Я шел хорошо пробитой оленями заболоченной тропой, петляющей над берегом реки. Разбегаясь по долине, Неручанда то сворачивается в крупные петли, яростно обхлестывая прибрежные валуны, вскипая на грядках отмелей и перекатов, то вытягивается долгими плесами, лениво омывая раздавшиеся берега. Насупившись хвоей, склонились по берегам низкорослые сосны, пихты и лиственницы. Оступились в воду заросли тальника. Угрюмая река Неручанда. Может, это осень так ее нахмурила, а может, она всегда была такой и потому не приглянулась человеку и не поселился он на ее берегах. Тайга вокруг казалась немой и враждебной. С той минуты, как я вышел из зимовья, настроение, как барометр перед бурей, катастрофически падало. С таким настроением пускаться в дорогу совсем скверно, и несколько раз я малодушно подумывал, не вернуться ли вообще на стоянку отряда, чтобы подождать вертолета. Я чувствовал, как на меня разом наваливается усталость всех долгих семи месяцев пути. И вместе с этой гнетущей усталостью мною овладевало чувство необъяснимой тревоги. Я привык к тайге, к ее ночным шорохам и голосам, к неожиданным встречам и сейчас невольно чувствовал, что какая-то опасность едва слышным дыханием бродит вокруг меня. Когда напряжен каждый нерв, когда идешь, еле волоча ноги, и вслушиваешься в малейший необычный шорох, чувство заброшенности и одиночества резко обостряется. И чем дальше я уходил от зимовья, тем все настойчивее меня преследовала мысль, что по тропе или где-то совсем рядом за мной кто-то идет.

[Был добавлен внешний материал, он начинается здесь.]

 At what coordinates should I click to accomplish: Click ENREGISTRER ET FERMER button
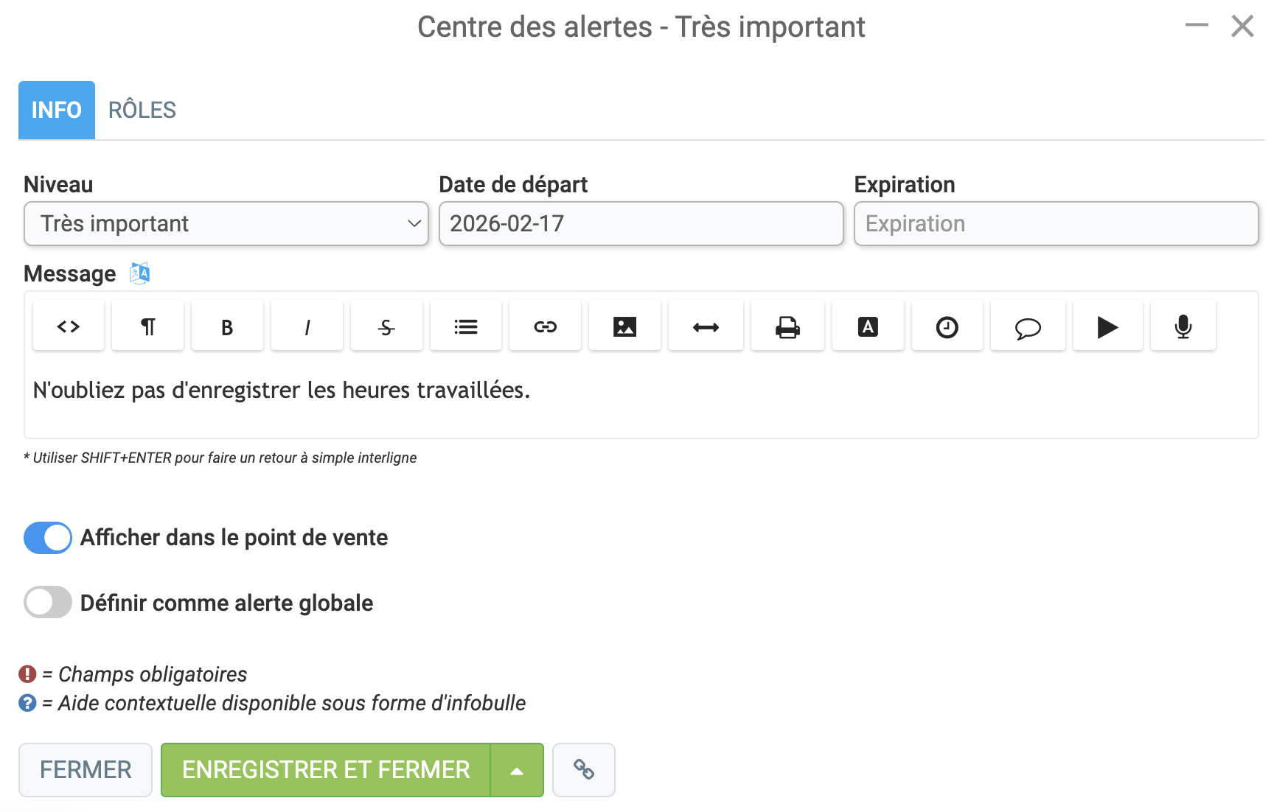326,770
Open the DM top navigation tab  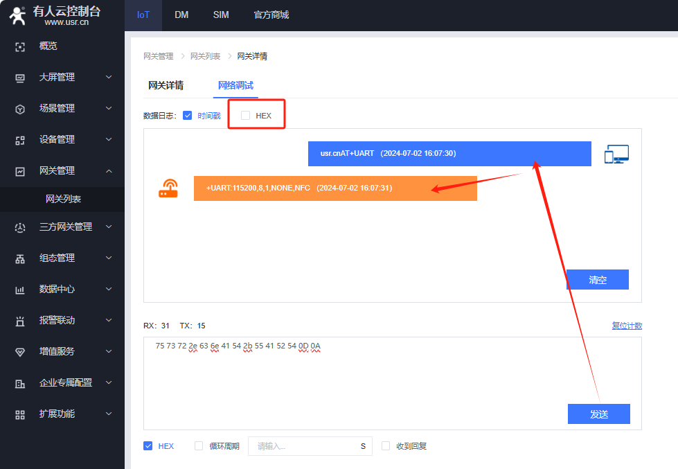click(181, 15)
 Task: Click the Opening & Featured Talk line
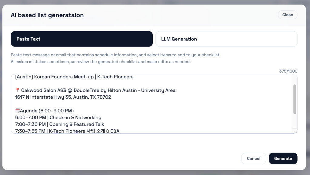point(60,124)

Порой доходило до того, что я спиной чувствовал холодок идущего ко мне взгляда. И тогда, привалившись к дереву, я напряженно вслушивался в звенящую тишину тайги. Озираясь по сторонам, я готов был разрядить оба ствола в первую же, едва дрогнувшую ветвь. Никогда прежде мне не приходилось испытывать таких резких, необъяснимых приступов слепого страха — другими словами я не могу назвать это чувство. Сердце сжималось болью отчаянного одиночества, ненужности в этой глухой, окоченевшей в беспробудной дреме тайге. Все в ней затаилось против меня: топь болот, куда я все время забредал, теряющаяся тропа, непролазная чащоба отрухлявевших деревьев, завалы и озерца, преграждающие путь на каждом шагу. Словно тайга не хотела выпускать меня за горный хребет, к морю, до которого оставалось уже не более тридцати километров.